Exercise task:
Copy out the following records word for word, reproducing every line without alteration.
§
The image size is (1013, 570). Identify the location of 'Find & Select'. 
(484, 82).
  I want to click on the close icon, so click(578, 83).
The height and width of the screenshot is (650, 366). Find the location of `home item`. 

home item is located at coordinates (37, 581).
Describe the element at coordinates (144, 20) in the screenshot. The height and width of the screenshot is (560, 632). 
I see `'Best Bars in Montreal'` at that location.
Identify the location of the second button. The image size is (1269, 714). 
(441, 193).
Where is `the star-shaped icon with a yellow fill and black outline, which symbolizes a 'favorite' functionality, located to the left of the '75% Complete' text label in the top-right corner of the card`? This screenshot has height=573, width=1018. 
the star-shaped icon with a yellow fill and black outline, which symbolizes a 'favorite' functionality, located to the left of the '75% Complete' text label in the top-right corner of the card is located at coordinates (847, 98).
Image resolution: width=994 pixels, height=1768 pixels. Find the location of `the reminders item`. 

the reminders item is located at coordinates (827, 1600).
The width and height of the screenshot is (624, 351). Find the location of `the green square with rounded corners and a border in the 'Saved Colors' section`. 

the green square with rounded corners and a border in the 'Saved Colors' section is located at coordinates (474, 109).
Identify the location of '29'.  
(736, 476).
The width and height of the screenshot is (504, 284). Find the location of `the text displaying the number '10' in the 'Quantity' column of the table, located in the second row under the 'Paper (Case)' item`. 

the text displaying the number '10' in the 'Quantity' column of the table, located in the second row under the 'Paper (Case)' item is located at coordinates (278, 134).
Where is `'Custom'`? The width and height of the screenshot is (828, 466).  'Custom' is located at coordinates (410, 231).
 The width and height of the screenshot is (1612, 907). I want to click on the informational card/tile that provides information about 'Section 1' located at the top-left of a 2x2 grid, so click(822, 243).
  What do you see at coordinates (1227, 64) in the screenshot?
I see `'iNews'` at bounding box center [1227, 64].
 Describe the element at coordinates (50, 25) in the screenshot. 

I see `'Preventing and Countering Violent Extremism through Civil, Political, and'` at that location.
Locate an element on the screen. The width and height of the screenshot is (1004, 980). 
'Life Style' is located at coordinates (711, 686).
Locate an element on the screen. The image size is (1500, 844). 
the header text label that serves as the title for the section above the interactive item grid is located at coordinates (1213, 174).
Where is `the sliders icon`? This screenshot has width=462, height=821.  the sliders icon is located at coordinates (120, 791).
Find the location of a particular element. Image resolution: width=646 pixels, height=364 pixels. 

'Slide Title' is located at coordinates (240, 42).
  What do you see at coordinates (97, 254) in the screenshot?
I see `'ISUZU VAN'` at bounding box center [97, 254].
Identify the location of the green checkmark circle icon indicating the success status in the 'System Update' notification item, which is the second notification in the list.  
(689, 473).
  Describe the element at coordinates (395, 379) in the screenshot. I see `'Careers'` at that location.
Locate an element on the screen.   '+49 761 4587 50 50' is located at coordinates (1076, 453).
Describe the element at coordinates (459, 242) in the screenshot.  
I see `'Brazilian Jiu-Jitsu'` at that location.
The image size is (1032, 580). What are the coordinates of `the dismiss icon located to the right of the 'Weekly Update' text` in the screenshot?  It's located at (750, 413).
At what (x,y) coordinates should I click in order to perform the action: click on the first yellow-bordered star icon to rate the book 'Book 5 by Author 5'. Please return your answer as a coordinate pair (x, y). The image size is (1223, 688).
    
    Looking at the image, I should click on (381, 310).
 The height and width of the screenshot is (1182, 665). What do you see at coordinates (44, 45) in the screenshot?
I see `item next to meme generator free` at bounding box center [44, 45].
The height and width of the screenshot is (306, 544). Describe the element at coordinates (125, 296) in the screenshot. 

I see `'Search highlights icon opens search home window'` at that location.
§
Expected answer:
The image size is (1013, 570). Identify the location of 'Find & Select'. 
(484, 82).
  I want to click on the close icon, so click(578, 83).
The height and width of the screenshot is (650, 366). Find the location of `home item`. 

home item is located at coordinates (37, 581).
Describe the element at coordinates (144, 20) in the screenshot. The height and width of the screenshot is (560, 632). 
I see `'Best Bars in Montreal'` at that location.
Identify the location of the second button. The image size is (1269, 714). 
(441, 193).
Where is `the star-shaped icon with a yellow fill and black outline, which symbolizes a 'favorite' functionality, located to the left of the '75% Complete' text label in the top-right corner of the card`? This screenshot has height=573, width=1018. 
the star-shaped icon with a yellow fill and black outline, which symbolizes a 'favorite' functionality, located to the left of the '75% Complete' text label in the top-right corner of the card is located at coordinates (847, 98).
Image resolution: width=994 pixels, height=1768 pixels. Find the location of `the reminders item`. 

the reminders item is located at coordinates (827, 1600).
The width and height of the screenshot is (624, 351). Find the location of `the green square with rounded corners and a border in the 'Saved Colors' section`. 

the green square with rounded corners and a border in the 'Saved Colors' section is located at coordinates (474, 109).
Identify the location of '29'.  
(736, 476).
The width and height of the screenshot is (504, 284). Find the location of `the text displaying the number '10' in the 'Quantity' column of the table, located in the second row under the 'Paper (Case)' item`. 

the text displaying the number '10' in the 'Quantity' column of the table, located in the second row under the 'Paper (Case)' item is located at coordinates (278, 134).
Where is `'Custom'`? The width and height of the screenshot is (828, 466).  'Custom' is located at coordinates (410, 231).
 The width and height of the screenshot is (1612, 907). I want to click on the informational card/tile that provides information about 'Section 1' located at the top-left of a 2x2 grid, so click(822, 243).
  What do you see at coordinates (1227, 64) in the screenshot?
I see `'iNews'` at bounding box center [1227, 64].
 Describe the element at coordinates (50, 25) in the screenshot. 

I see `'Preventing and Countering Violent Extremism through Civil, Political, and'` at that location.
Locate an element on the screen. The width and height of the screenshot is (1004, 980). 
'Life Style' is located at coordinates (711, 686).
Locate an element on the screen. The image size is (1500, 844). 
the header text label that serves as the title for the section above the interactive item grid is located at coordinates (1213, 174).
Where is `the sliders icon`? This screenshot has width=462, height=821.  the sliders icon is located at coordinates (120, 791).
Find the location of a particular element. Image resolution: width=646 pixels, height=364 pixels. 

'Slide Title' is located at coordinates (240, 42).
  What do you see at coordinates (97, 254) in the screenshot?
I see `'ISUZU VAN'` at bounding box center [97, 254].
Identify the location of the green checkmark circle icon indicating the success status in the 'System Update' notification item, which is the second notification in the list.  
(689, 473).
  Describe the element at coordinates (395, 379) in the screenshot. I see `'Careers'` at that location.
Locate an element on the screen.   '+49 761 4587 50 50' is located at coordinates (1076, 453).
Describe the element at coordinates (459, 242) in the screenshot.  
I see `'Brazilian Jiu-Jitsu'` at that location.
The image size is (1032, 580). What are the coordinates of `the dismiss icon located to the right of the 'Weekly Update' text` in the screenshot?  It's located at (750, 413).
At what (x,y) coordinates should I click in order to perform the action: click on the first yellow-bordered star icon to rate the book 'Book 5 by Author 5'. Please return your answer as a coordinate pair (x, y). The image size is (1223, 688).
    
    Looking at the image, I should click on (381, 310).
 The height and width of the screenshot is (1182, 665). What do you see at coordinates (44, 45) in the screenshot?
I see `item next to meme generator free` at bounding box center [44, 45].
The height and width of the screenshot is (306, 544). Describe the element at coordinates (125, 296) in the screenshot. 

I see `'Search highlights icon opens search home window'` at that location.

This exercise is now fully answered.